In this importance, they violated the repose of public peace, intruded upon a neighbourhood with the bold certitude of conquest. They imposed an arbitrary cordon. All activities were ceased. Every movement was frozen by the raw indices of violence. The neighbourhood watched and waited in a benumbing helplessness. Protest was almost absent, feeble without representative animation.
And what would you do in the trample of the jack-boot, in the stern vastness of weaponry, in the frightening, debilitating order? There were the tongues that were muted, unheard before the bayonet. There were the limbs that were hindered, halted in incoherent wobble before the truncheon. There was the stoic inanimity of the bowed, the silence amid the parade of the mongolian usurpation.
But even here, despite the emasculating glare of armoury, despite the total despotic muster, there was still an orbit of defiance; the serene repose of heroic hugeness, the eminence of courage glowing even in that squalid compass of tyranny. The gate was hammered down in ceaseless, violent clatter. The locks were shattered in disintegrating clamour.

__Prompt 1__.
According to the passage about the raid on the neighborhood, what did the intruders impose?
__Prompt 2__.
Carry on the passage about the raid on the neighborhood, starting after its final sentence.

__Data records__.

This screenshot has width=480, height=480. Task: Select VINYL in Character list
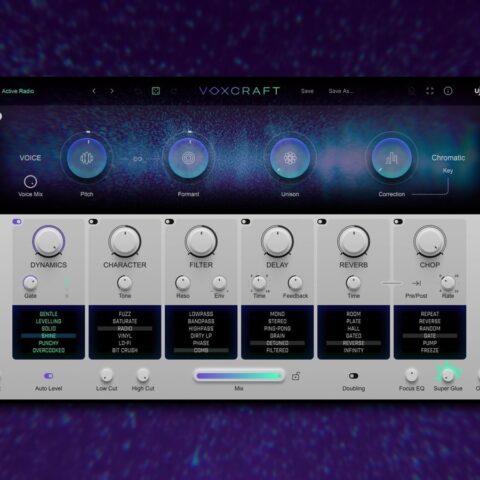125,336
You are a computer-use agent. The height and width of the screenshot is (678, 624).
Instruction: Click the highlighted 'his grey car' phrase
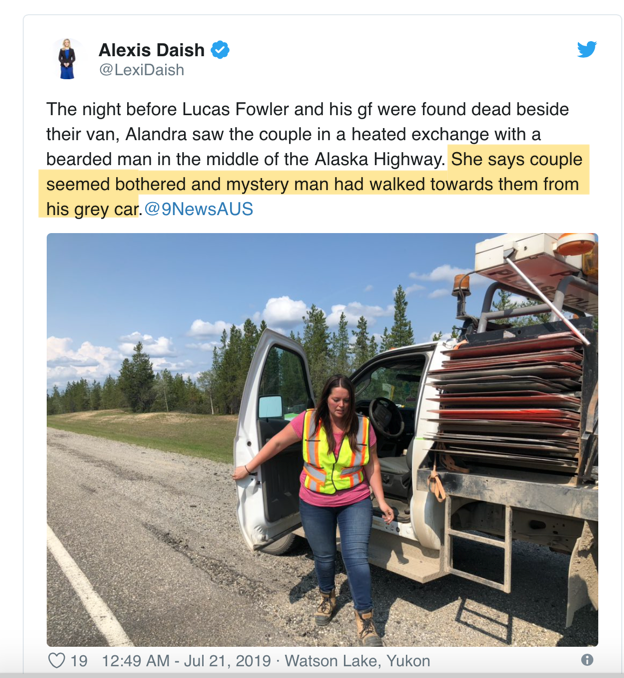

...

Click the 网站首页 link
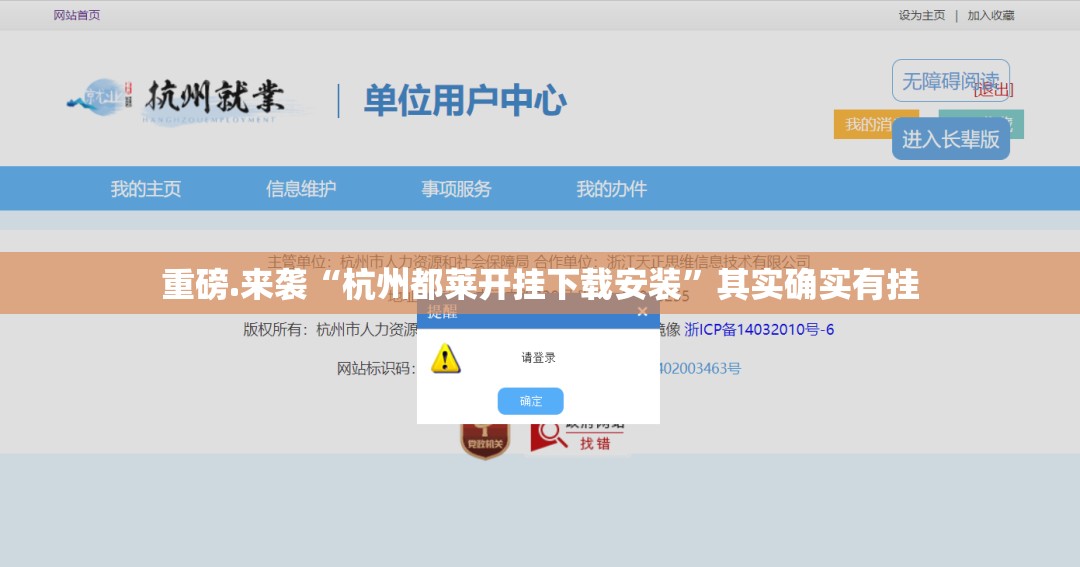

--

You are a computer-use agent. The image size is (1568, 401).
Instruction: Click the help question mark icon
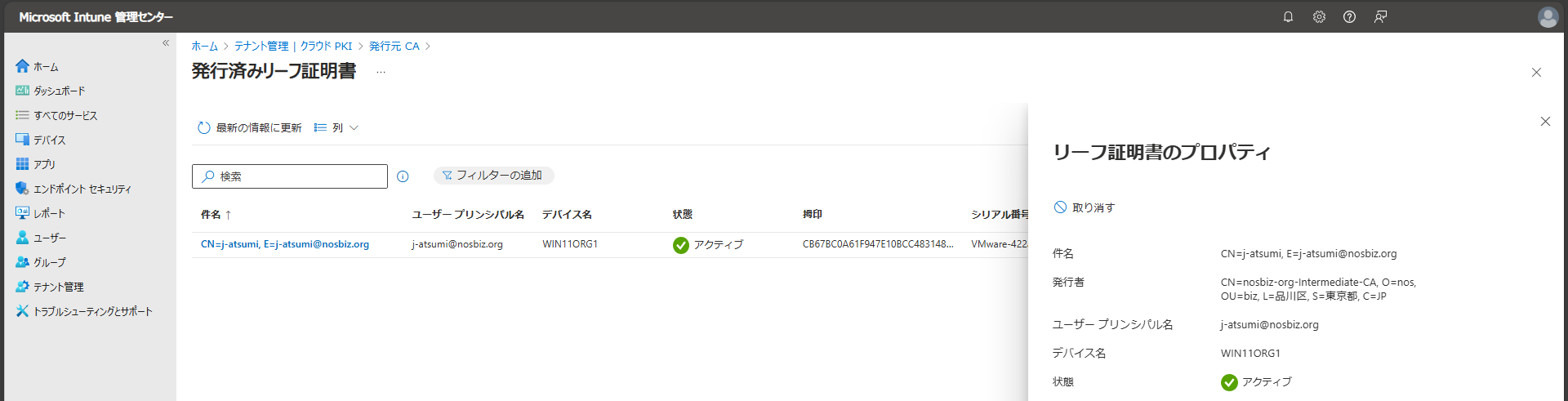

__Expected answer 1__.
An arbitrary cordon.

__Expected answer 2__.
Terror flaunted its will, brandished its tools in hideous bluster. Peaceful men were rudely elbowed, shoved against the wall. The women were heckled by a monstrous, throaty boldness. The speech was torn, the microphone seized in startling crudity.
And yet the assembly remained in unflustered resolve, persistent in a rare nobility of spirit which stares down the cudgel with inner grace. There was no protective reflex. No withdrawal into a cringing refuge. There was no graduation into extenuating rescue. All were borne upon a firm control of thought and reflex, elaborate in captive orderliness. There was absolutely no betrayal of panic, no desperate nudges of uncertainties. You could feel the transcendental marvel of a purpose that would not yield to the fetters of iron. You could feel the instinctive righteousness; the reflex of truth standing tall, the contempt for fraud in vivid, heroic ferment. You could see the determined valour, the elegant equipoise still radiating charm and believability amid the savage tumult.
Here, alas, you could see the riotous power in desperate devotions; awkward, uncertain, feverish in self-induced tourbillion, without clarity, without a redeeming visionary calculation. There was a loose artificiality about it all. There was that unthinking mechanical prodding, the ungainly response of the blind rioting in a darkling fury. Here, you could not fathom the purpose of power. For even destruction must have a tact. Evil must present a coherence, the missionary appropriateness with which it beguiles the world.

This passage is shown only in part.